What distinguishes the hüzün of Istanbul, as Pamuk construes it, is its collective habit. This is not a resort of solitaries, like the Oxford of Robert Burton, author of the protean Anatomy of Melancholy (1621). »The holy city of Byzantium,« as Yeats called it in his celebrated lyric, figures as an icon of the still »artifice of eternity.« Its stasis remains its salient feature in Pamuk’s telling; here, »history becomes a word with no meaning« (Pamuk 2004, 103) as its old stone goes to bits, unremarked and uncelebrated. This is not a city of museums. Its inhabitants are consumed with »the hüzün of the ruins,« feeling keenly their loss of empire, embracing and even cultivating a local sort of desolation. Nerval described it once upon a time, full of noise and color and life. But the great poet of melancholia missed the real story here.
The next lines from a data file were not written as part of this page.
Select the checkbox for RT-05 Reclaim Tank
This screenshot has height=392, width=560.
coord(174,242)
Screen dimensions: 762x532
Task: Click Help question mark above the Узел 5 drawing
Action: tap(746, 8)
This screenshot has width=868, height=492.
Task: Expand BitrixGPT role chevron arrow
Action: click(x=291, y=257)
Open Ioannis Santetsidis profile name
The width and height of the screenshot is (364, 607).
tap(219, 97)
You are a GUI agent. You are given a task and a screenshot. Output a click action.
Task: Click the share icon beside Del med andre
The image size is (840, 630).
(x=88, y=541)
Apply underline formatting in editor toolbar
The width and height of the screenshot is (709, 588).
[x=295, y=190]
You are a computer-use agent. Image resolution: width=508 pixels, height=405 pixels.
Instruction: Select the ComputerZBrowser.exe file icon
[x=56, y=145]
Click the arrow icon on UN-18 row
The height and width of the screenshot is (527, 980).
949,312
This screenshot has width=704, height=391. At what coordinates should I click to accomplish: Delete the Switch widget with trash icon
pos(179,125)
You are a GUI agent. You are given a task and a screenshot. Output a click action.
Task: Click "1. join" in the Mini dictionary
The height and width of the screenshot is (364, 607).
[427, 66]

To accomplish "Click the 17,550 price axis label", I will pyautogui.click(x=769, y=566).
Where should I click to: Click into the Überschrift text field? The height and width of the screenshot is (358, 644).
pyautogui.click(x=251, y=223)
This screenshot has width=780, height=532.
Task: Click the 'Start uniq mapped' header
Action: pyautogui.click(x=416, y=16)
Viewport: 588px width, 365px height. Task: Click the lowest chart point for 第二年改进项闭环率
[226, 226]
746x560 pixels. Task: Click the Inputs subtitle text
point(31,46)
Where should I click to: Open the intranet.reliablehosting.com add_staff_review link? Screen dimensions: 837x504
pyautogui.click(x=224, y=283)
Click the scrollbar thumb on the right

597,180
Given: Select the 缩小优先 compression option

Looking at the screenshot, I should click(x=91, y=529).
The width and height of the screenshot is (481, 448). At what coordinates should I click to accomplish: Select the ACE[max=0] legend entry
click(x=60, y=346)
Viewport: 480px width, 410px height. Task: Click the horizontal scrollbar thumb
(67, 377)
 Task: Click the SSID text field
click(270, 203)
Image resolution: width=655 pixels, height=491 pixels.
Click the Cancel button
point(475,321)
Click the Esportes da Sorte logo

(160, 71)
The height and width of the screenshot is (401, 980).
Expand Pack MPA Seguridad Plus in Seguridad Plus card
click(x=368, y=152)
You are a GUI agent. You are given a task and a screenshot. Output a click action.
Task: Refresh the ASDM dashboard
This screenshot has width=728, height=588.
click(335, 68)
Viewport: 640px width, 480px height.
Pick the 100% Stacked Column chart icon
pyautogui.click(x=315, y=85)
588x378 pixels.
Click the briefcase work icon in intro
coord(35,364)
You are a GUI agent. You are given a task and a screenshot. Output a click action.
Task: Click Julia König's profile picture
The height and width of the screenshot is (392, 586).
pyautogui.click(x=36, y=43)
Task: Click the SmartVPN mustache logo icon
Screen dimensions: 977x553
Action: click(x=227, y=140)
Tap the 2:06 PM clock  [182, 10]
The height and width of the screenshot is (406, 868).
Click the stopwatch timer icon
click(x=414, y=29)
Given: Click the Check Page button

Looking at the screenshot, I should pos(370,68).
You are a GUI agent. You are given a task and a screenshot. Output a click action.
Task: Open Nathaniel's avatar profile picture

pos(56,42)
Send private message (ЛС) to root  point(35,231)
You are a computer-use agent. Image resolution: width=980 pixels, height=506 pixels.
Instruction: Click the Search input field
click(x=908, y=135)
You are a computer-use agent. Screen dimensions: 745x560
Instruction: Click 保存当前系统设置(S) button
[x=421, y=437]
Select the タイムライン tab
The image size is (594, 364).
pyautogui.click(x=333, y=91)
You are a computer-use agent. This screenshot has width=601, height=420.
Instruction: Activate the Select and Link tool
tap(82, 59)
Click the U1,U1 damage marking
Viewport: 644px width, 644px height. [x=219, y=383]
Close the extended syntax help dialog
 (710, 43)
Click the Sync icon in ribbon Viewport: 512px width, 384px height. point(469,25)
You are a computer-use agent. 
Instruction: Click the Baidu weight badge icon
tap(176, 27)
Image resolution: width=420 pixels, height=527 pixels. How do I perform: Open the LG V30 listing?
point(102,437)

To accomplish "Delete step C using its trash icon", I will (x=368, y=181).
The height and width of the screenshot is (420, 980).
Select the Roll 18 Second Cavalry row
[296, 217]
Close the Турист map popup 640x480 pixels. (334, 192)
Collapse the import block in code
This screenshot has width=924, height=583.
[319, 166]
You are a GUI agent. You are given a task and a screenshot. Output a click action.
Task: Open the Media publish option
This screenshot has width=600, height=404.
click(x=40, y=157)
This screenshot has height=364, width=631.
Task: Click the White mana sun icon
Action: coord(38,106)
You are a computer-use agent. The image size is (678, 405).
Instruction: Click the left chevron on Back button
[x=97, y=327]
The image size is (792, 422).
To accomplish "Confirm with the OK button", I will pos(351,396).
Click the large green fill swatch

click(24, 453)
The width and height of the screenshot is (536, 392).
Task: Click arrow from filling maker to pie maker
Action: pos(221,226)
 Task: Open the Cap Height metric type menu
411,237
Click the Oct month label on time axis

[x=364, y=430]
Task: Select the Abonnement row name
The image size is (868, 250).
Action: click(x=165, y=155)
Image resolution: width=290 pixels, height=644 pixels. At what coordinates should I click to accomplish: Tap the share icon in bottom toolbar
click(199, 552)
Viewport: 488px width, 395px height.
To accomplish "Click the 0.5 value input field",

In fact the grand tradition of French literary melancholy stretching from Montaigne to Lévi-Strauss is out of sorts with this empty, colorless desolation. For the modern natives of Istanbul, living in the weeds is a choice, and a social imperative – »hüzün rises out of the pain they feel for everything that has been lost, but it is also what compels them to invent new defeats and new ways to express their impoverishment.« Their community is a sort of death-in-life, to recur to another phrase of Yeats, channeling Coleridge, characterizing the gilded stasis of his poetic Byzantium as a Xanadu lost in time.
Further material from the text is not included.